TASK PROMPT: Between the line containing "Collapse the Options group" and the line containing "The width and" lies a run of lines; give that run again exactly, with both of those lines, and nothing else from the entries below.

STUDY MATERIAL:
☆ ☆ ☆ ☆ ☆
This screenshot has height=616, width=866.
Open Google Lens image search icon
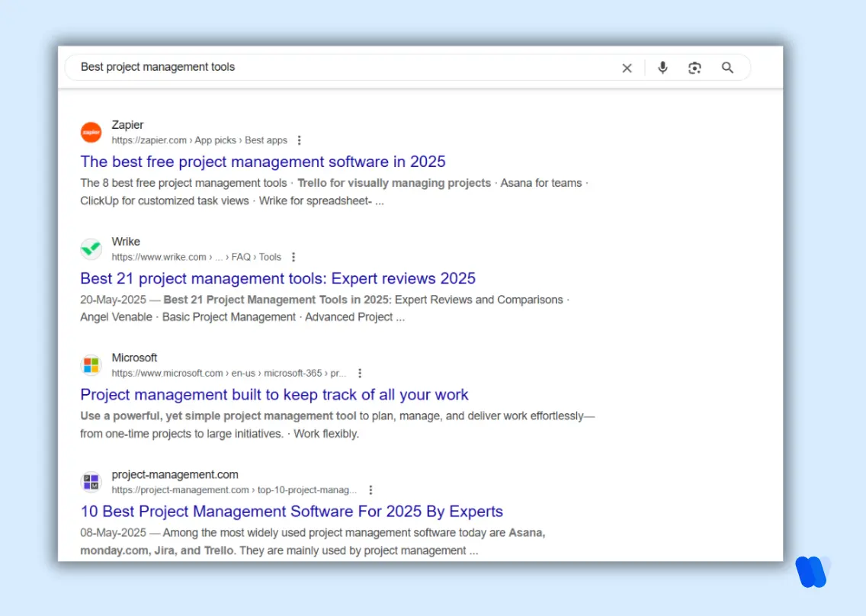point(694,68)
☆ ☆ ☆ ☆ ☆
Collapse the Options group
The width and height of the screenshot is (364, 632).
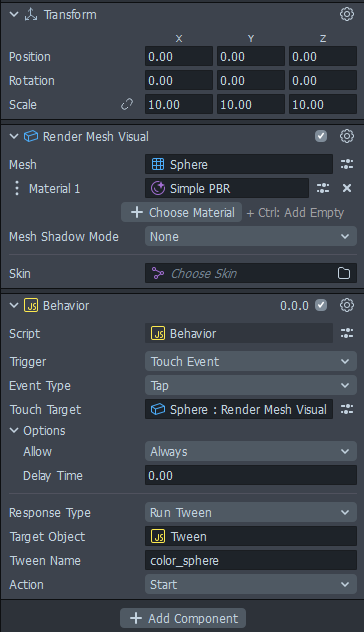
☆ ☆ ☆ ☆ ☆
RESULT:
Collapse the Options group
The width and height of the screenshot is (364, 632).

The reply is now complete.